Transforming Lives with AI and Real-World Data
Personalized medicine tailored to the nuanced, and often unique, genetic, biochemical, psychological, exposure and behavioral features in individuals has evolved tremendously in recent years. The use of emerging technologies and the generation of large real-world datasets in the genomics, proteomics, imaging and other fields along with the use of artificial intelligence, including algorithms based machine learning, helps clinical professionals find better prevention and treatment options for complex disorders.
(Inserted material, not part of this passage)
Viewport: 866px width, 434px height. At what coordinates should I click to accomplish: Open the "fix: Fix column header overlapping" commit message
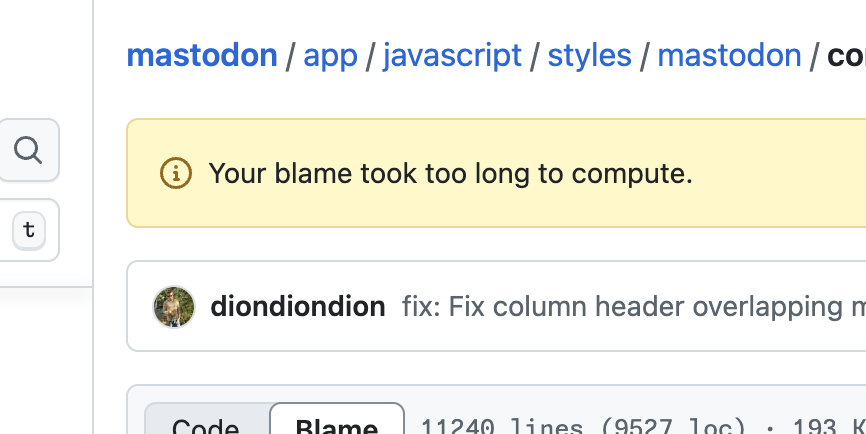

Stress is a major risk factor for a large number of mental disorders. However, there are many differences between individuals and their response to stress resilience and vulnerability. The development of stress-related disorders is linked to a dysregulation of the stress responsive hypothalamic pituitary adrenal (HPA) axis, where the mineralocorticoid receptor (MR) and the glucocorticoid receptor (GR) play an important role. Other psychological and/or environmental factors, such as traumatic early life events, are also influential in an individual's stress response.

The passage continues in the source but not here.